» **Document text**:

Before class, I mentioned the ant issue to Chofo, the Karate-chopping multi-lingual Zapotec manager of Rancho Cerro Largo. He assured me that the ants would pass, that they make their way up the hillside every so often, ‘cleaning the earth,’ finding worms and other small delicacies of the soil to take back to their holes and feed on in the rainy season -- which is fast approaching. He said that by the time I had taught yoga and eaten breakfast, they would be gone. This was a fascinating phenomenon – that the ants would simply clean up and leave? Jesus, maybe they could work on my desk in Brooklyn, pay a few bills, dust. . . Sure enough, by the time I returned to my little pied a terre on the Oaxacan coastline, the ants had indeed passed.

What makes us move? What makes us stay in one place? What sustains some connections while others are fleeting? These are the things I’ve been thinking about the last few days. I got really sick after a glorious day on the beach in San Agustinillo, followed by an evening of food and some kind of delicious Mexican grappa and music and storytelling by Mario and the other guests – one, a chef from Mexico City who is married to one of the most famous singers in Mexico, and another restaurateur from Oaxaca City. They were telling me about the hootenanny that preceded my arrival, which was led by New York’s very own Mark Ribot – unfortunately he and his wife and their teenage daughter left the day that I arrived. Those remaining sang some boleros – which aren’t necessarily sad, but are always romantic. The thing that always gets me about Mexican love songs is that so many of these dudes cheat on their wives. . . please! I mean – do what you have to do. . . it’s just hard to take the pleas to love and longing very seriously in light of things. . . but the music is nice.

» **Explore the material**:
**A.** Which people are named in the Oaxaca travel passage above?
**B.** Can you write the next part of the Oaxaca travel passage, starting right after its final sentence?

» **Information shown**:
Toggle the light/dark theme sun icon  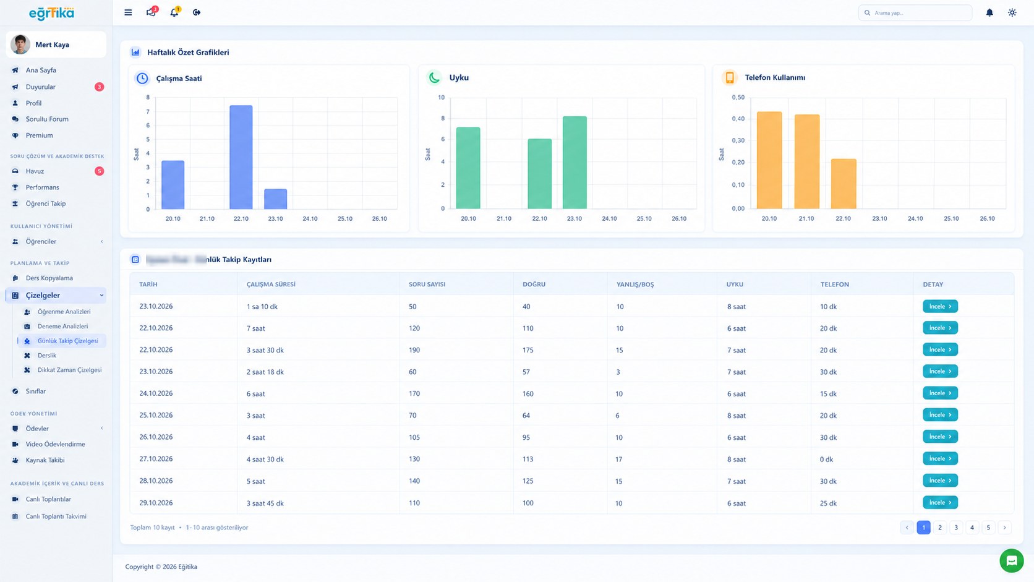coord(1012,12)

» **Numbered responses**:
**A.** Chofo, Mario, Mark Ribot

**B.**
Though it was a shame to spend an entire day sick in bed, it wasn’t the worst place in the world to convalesce. . . sea breezes sweeping through the open windows, a hammock when the bed became tiresome, and privacy for my misery. . . save for the insects. I can’t seem to develop love for insects of any kind, and they don’t make good company. They just poison you and gorge themselves on your blood -- then they disappear, they move on.

There are a couple of things that have been making me think about transience and connections. One is a book I read while I was sick called The History of Love, by Nicole Krauss. After wading (pun intended) through Moby Dick for the last month and a half (brilliant though it is), I needed more of a page-turner during my suffering. It’s about two lonely people in New York – one, a teenage girl who’s trying to help her depressed mother find happiness again, and the other, a Holocaust survivor whose survival had depended on a) being invisible and b) his love for two people in the world to whom he could not make himself known. I guess it’s also the passing from one place to another that’s been making me think about the formations and rhythms in which we march across the earth. I have seen more of Guatemala than the average Guatemalan, and also more of Mexico than the average Mexican. Mario told me about one of his Zapotec friends who lived in a village in the mountains just a few hundred meters above the beach where he has his eco-villa (delightfully reminiscent of the as yet undrawn but oft imagined blueprints for the locale of Bacchanal 2010. . . which may have to become Bacchanal 2012 in light of the Mayan calendar), and this man had never seen the ocean.

Sometimes it seems like keeping your world a little smaller might have some benefits. The only problem is that once you leave – as the saying goes -- you can never really go home. Things change. Rivers carve their way through stone and paved highways replace dirt roads and populations of ants clear the surface of the earth. Everything transforms. People aren’t any less dynamic than the places they inhabit. I guess all we have is the moment -- some addresses and memories and bug bites and a few beaded bracelets.